START PROVIDED DATA

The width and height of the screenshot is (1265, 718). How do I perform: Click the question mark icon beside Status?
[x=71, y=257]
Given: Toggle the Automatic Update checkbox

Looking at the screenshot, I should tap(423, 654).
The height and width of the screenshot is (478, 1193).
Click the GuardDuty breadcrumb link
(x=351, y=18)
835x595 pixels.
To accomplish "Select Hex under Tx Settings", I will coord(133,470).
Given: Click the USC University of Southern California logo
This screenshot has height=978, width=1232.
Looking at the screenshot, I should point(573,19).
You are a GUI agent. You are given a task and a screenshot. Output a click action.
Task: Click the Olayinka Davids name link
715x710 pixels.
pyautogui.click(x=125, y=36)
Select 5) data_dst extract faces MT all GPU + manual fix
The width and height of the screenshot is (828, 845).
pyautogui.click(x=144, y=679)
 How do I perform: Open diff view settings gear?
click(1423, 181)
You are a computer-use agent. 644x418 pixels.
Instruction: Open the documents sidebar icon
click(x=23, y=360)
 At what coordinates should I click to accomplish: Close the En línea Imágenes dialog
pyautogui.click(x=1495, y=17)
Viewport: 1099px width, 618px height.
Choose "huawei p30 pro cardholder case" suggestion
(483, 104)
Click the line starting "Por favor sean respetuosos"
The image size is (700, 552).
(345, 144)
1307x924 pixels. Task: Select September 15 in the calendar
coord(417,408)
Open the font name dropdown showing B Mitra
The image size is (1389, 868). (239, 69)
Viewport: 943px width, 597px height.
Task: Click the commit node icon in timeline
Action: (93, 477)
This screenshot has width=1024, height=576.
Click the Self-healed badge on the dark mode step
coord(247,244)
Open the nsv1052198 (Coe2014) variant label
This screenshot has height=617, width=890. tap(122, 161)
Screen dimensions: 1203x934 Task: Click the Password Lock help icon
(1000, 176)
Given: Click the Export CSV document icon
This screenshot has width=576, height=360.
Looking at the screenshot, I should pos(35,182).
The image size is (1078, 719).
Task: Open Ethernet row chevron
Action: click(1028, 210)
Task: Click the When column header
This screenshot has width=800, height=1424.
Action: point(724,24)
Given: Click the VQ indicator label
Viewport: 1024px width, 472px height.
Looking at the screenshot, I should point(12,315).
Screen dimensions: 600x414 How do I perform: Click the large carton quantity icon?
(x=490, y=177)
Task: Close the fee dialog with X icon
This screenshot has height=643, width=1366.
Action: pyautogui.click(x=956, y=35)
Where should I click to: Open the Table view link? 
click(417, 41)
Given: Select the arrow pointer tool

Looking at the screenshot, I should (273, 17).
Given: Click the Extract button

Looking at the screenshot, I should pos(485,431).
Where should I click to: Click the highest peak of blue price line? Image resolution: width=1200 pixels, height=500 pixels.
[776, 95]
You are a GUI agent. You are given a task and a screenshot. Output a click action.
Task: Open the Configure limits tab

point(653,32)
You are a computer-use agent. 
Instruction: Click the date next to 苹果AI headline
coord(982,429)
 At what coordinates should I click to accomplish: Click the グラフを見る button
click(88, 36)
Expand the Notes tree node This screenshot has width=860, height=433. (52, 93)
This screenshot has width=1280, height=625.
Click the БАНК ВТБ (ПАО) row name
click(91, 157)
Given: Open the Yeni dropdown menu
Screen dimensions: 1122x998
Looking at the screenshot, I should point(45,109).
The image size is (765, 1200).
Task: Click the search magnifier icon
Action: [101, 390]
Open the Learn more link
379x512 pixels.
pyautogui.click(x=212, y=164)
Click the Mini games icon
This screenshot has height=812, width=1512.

END PROVIDED DATA

Each line of the data that contains "agent" belongs in the answer.

**TASK RESPONSE:**
You are a GUI agent. You are given a task and a screenshot. Output a click action.
You are a computer-use agent. 644x418 pixels.
You are a GUI agent. You are given a task and a screenshot. Output a click action.
You are a computer-use agent. 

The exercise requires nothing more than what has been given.